The findings are important and reinforce the need to focus on the nutritional status of all young children in rural communities, including those infected or exposed to HIV. Effective maternal interventions on nutrition and care of young children are needed. Further, the higher risk of poor nutritional outcomes in children with very young mothers indicates need for community- and school-based education to reduce early pregnancies, and post-school training and job opportunities particularly for girls. We further recommend interventions targeting development of more disadvantaged areas, including improved provision of basic services such as water and sanitation, electricity and other basic infrastructure. Additionally, improved legal and social integration of people of Mozambican origin for example through accelerated provision of identity documents for those who lack these may improve the nutritional status of their children through prompt access to government social grants such as child support grants.
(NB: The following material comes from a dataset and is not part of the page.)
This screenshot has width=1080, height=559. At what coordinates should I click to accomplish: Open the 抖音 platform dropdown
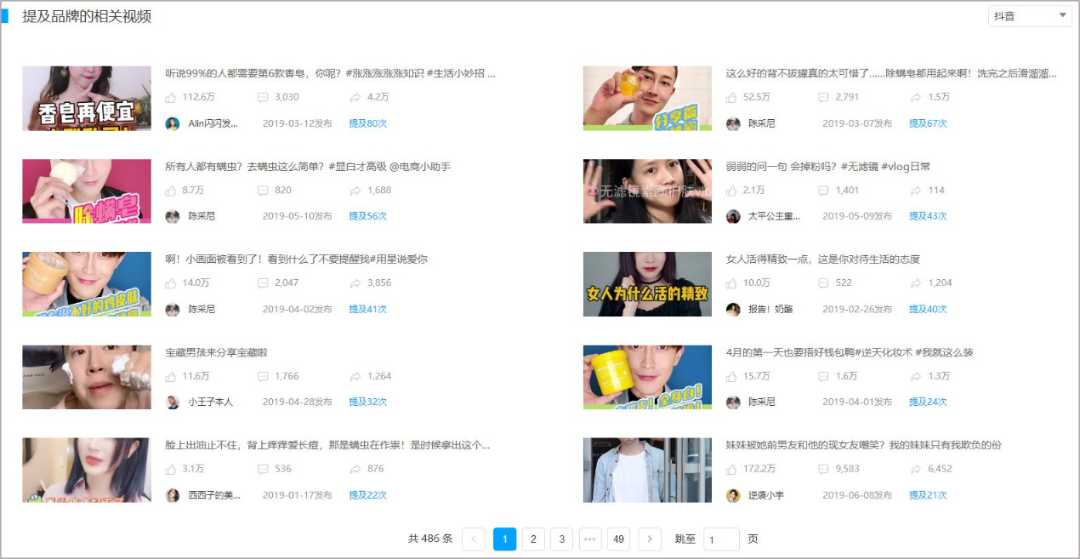(x=1029, y=16)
Interventions to improve nutritional outcomes of children infected or exposed to HIV may include improving access to and utilization of PMTCT services and targeted paediatric HIV screening and support to infected children. Despite scale-up of PMTCT programs in South Africa in the last few years [31], access to and utilization of these services remain a challenge particularly in rural areas [50, 51] and are in urgent need of improvement. Where PMTCT has failed, early detection of HIV positive children is critical for appropriate medical management, reduction of morbidity and mortality and improvement of quality of life [29]. The high level of paediatric HIV test uptake in the study indicates that rapid tests for HIV screening in children are acceptable in this rural community. Further, in a one year qualitative follow-up study [33], most caregivers of HIV positive children reported a positive response to knowing the child's status. This knowledge was said to heighten caregiver's own competency in caregiving and health care seeking. Based on these findings, the negative impact of HIV on the growth of infected children [7, 34], and the estimated high impact of HIV infection on child mortality [32], we recommend paediatric HIV screening at community level for those exposed to HIV or suspected to be at risk for HIV. This may be done using rapid tests with appropriate follow-up measures in the presence of HIV antibodies including definitive testing and support to the mother/caregiver and her family including counselling [29]. Interventions targeted specifically at HIV positive children could include food supplementation [34] and antiretroviral treatment [52].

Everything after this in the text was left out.